This absolutely works I've bought 8.4 houses this way. He's giving away secrets.
So if you offer Cash at Stadiums that say they only accept Debit or Credit cards, we can just take the merchandise as we offered a legal tender??
So in lay terms, if I write my mortgage company and say I want to send in $x in cash to pay off my loan amd they respond "no, we dont do that", my mortgage is arguably paid off?
This is true. I learned this in law school. The U.S.A. has been under bankruptcy simce the early 30's. There is a reason it says "guest check" on your restaurant tab. It's illegal for a public business to not accept a $50 or $100 bill as payment.
So wait I have a question about this, basically if I go to a store and pay cash for a product the store is selling, but they refuse me and say "we only take card" or something like that, you're saying that's illegal and I could sue them for refusing that transaction? Or does it not work that way?
businesses can set their own payment policies (cashless, card-only) before a sale (contract) starts, as legal tender primarily applies to settling debts in court, not casual purchases, though it prevents unfair discrimination.
Does this mean I can make bi-weekly payments instead of a standard mortgage payment even if the lender says they don't support it and they're obligated to remove my payment from the principal balance instead of just carrying the note and applying it at the end of the month? Or is that subject to the lending contract?
So if I attempt to pay any loan off in pennies and they deny it im loan free?
Can you do this with student loans???
How about Canada?
If I send a certain amount to a bank or landlord etc in Pennie’s and they send it back saying they can’t accept that then it’s paid off?
Is there anything can be written into the initial contract that contradicts this theory?

> Aim 1:
According to the comment thread, what can businesses set before a sale starts?

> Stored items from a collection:
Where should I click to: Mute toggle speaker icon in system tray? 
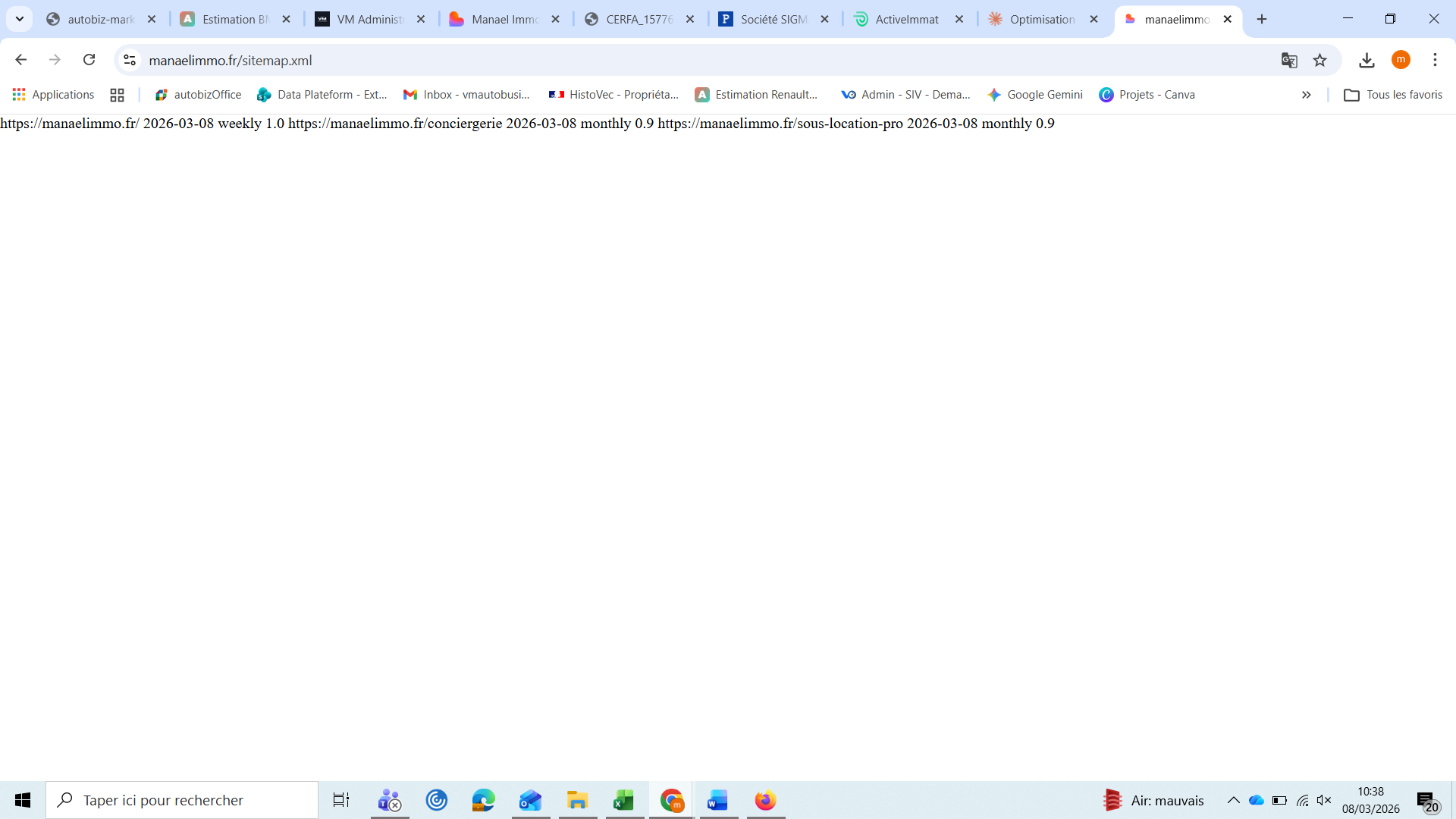click(x=1324, y=800)
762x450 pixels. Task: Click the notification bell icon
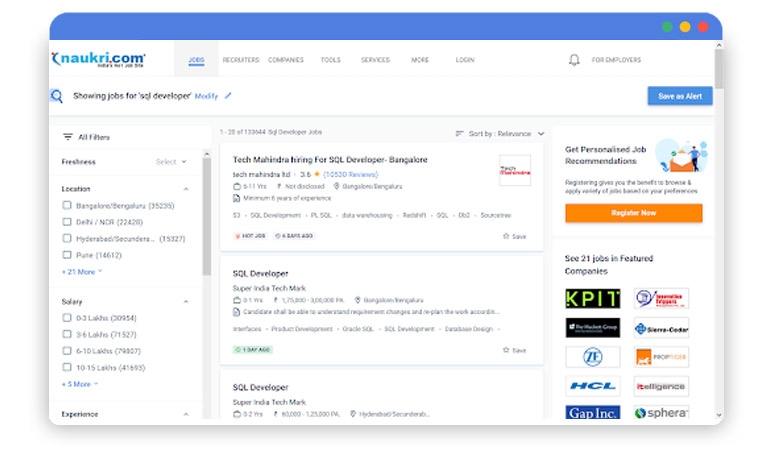[574, 60]
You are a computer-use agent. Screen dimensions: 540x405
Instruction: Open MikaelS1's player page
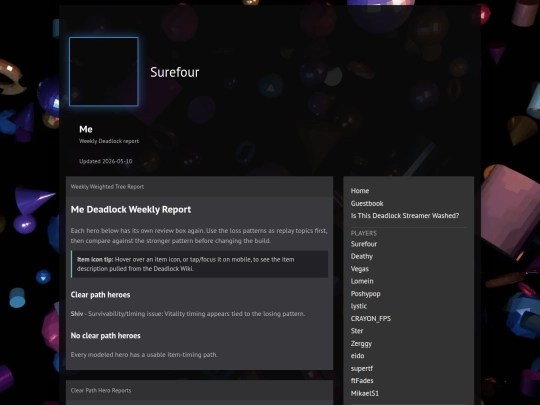point(365,393)
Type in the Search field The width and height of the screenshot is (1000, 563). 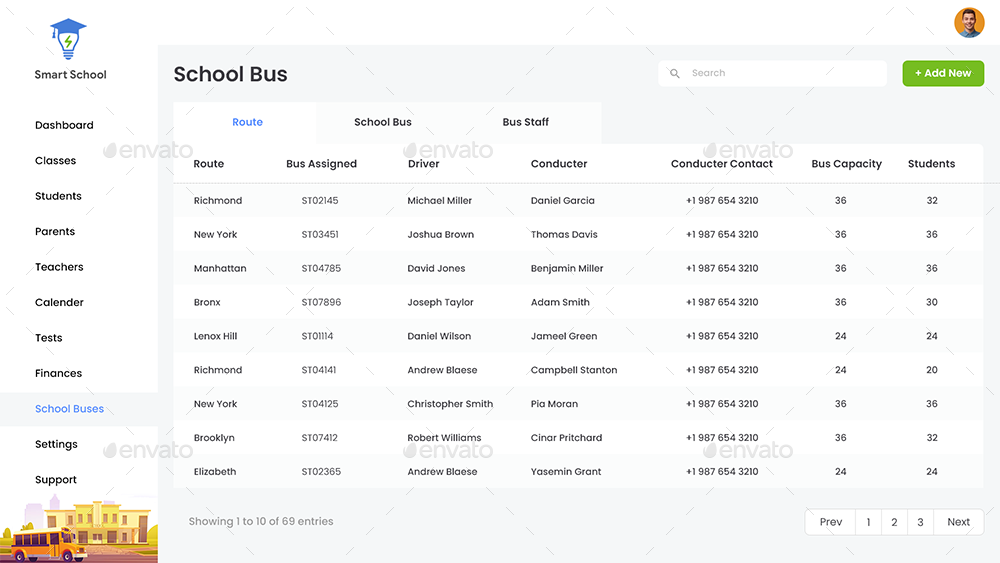[x=780, y=73]
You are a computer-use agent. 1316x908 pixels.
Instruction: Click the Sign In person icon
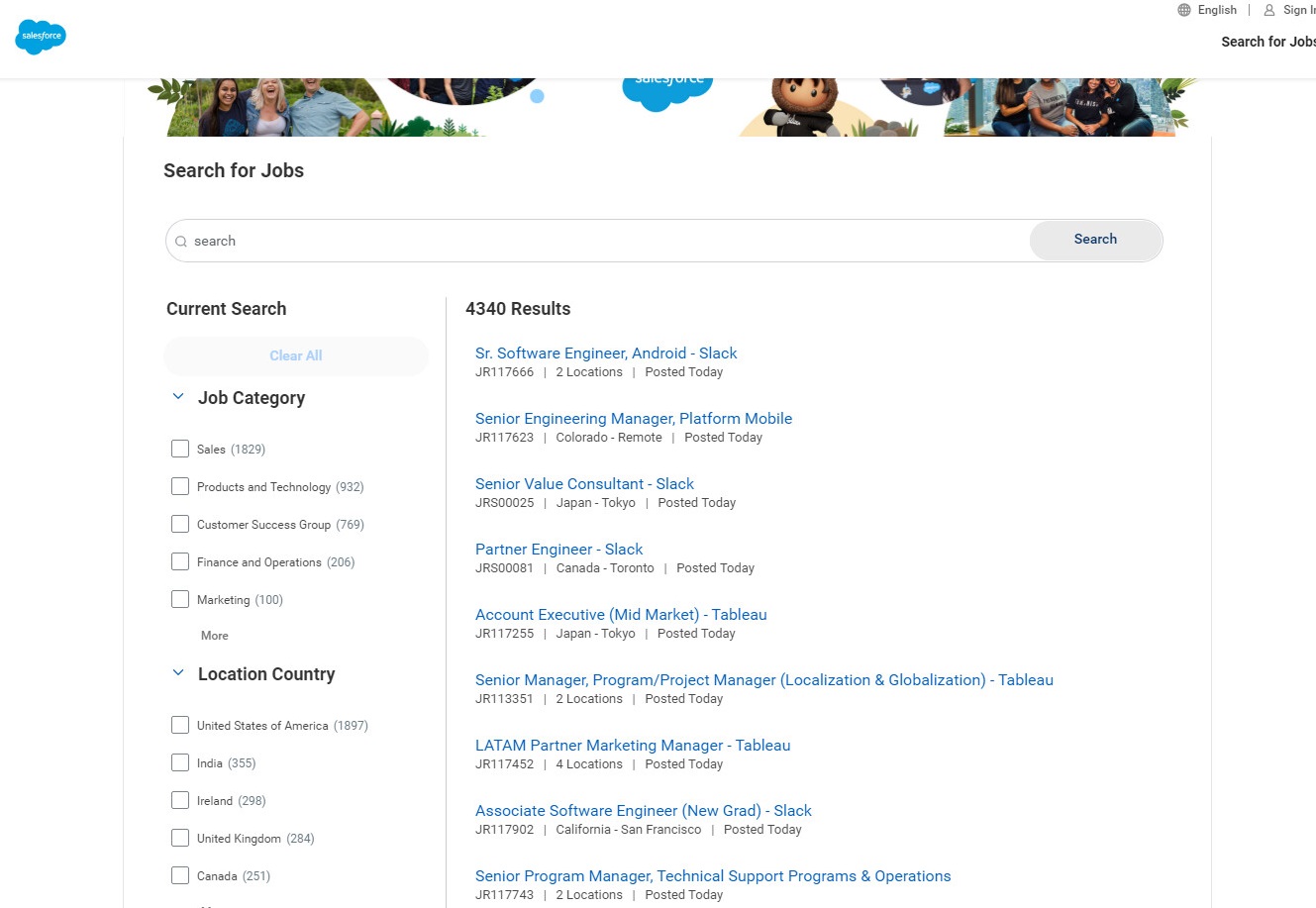1269,10
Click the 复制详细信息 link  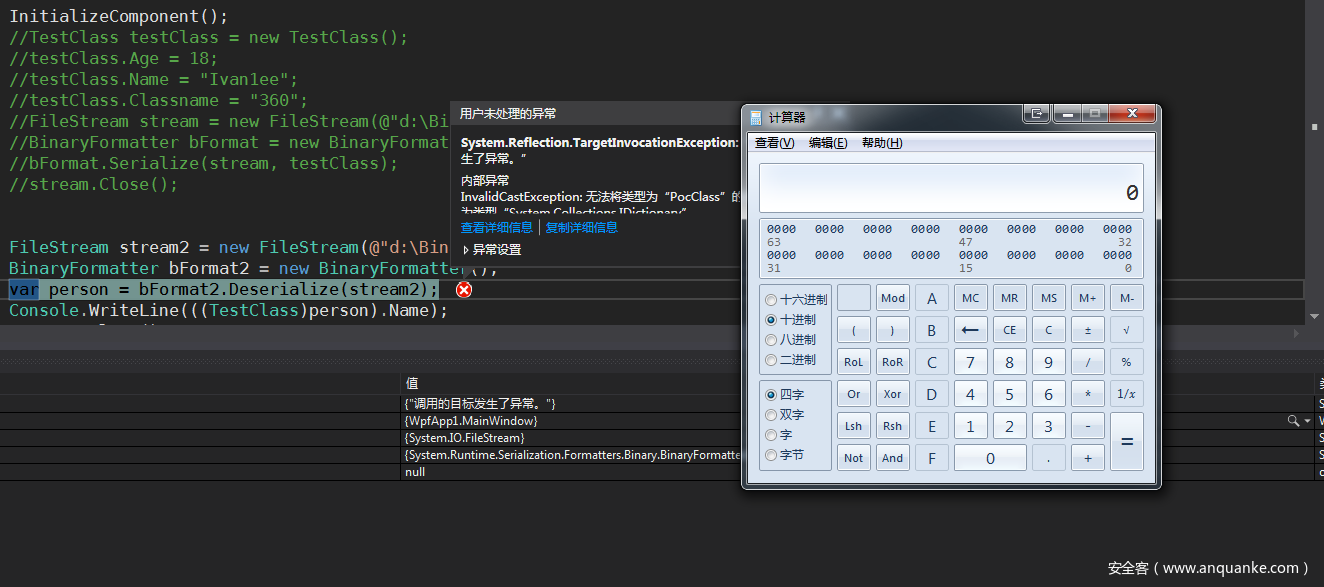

> Aim 2:
Please turn the rows running from the line containing "You are a computer-use agent. 1316x908" through the end of the rows into a JSON list of strings, one string per line, with blank lines and pictures left out.

> Full answer 1:
Their own payment policies, such as cashless or card-only.

> Full answer 2:
[
  "You are a computer-use agent. 1316x908 pixels.",
  "Instruction: Click the Sign In person icon",
  "1269,10",
  "Click the 复制详细信息 link  "
]